(Exercise requirements) Collect every line below that contains the word "with".

(Information)
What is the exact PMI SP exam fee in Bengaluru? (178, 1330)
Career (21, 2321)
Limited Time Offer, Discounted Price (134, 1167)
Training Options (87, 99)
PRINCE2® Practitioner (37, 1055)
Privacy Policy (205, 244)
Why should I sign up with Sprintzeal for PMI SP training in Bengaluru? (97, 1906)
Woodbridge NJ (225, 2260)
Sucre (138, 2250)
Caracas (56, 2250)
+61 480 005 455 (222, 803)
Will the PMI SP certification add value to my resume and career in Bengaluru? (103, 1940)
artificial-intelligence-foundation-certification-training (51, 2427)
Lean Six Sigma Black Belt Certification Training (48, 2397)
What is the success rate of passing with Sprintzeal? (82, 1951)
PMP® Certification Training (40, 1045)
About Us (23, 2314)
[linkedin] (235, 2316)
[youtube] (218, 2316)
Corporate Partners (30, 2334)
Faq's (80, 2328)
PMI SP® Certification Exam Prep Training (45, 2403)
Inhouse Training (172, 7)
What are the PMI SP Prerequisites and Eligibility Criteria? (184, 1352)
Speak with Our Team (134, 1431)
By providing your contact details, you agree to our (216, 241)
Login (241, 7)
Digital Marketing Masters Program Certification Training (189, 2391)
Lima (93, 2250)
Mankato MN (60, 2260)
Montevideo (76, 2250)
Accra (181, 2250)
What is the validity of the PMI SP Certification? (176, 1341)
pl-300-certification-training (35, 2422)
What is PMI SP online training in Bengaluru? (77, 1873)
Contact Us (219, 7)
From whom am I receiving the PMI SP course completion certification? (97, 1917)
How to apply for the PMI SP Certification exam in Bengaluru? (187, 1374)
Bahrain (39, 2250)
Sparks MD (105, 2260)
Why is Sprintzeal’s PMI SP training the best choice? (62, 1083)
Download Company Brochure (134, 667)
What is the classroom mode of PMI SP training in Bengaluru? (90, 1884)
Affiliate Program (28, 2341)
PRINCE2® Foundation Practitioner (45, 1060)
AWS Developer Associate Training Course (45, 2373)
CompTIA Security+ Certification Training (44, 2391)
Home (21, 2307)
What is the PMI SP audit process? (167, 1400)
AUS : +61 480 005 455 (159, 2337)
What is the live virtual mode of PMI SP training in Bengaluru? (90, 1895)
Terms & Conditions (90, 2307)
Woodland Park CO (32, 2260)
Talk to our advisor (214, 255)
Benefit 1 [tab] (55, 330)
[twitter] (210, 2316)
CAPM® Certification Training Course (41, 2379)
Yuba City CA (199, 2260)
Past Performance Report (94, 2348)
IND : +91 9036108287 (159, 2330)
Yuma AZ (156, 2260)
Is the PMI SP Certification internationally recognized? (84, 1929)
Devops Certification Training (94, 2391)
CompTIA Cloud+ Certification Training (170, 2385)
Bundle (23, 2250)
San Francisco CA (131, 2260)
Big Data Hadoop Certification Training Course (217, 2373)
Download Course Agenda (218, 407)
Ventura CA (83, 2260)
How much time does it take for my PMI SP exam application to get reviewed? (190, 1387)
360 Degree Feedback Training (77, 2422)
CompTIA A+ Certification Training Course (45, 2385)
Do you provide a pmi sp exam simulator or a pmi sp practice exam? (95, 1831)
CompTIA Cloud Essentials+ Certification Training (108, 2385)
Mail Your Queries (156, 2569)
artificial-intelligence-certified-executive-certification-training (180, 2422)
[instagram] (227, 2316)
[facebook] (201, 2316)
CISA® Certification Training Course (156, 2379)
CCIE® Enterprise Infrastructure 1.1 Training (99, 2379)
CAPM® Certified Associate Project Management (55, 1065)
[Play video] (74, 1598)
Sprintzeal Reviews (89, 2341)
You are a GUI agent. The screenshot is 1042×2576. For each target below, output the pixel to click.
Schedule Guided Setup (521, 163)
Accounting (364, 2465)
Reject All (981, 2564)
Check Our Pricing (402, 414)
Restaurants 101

(Output below)
Why should I sign up with Sprintzeal for PMI SP training in Bengaluru? (97, 1906)
What is the success rate of passing with Sprintzeal? (82, 1951)
Speak with Our Team (134, 1431)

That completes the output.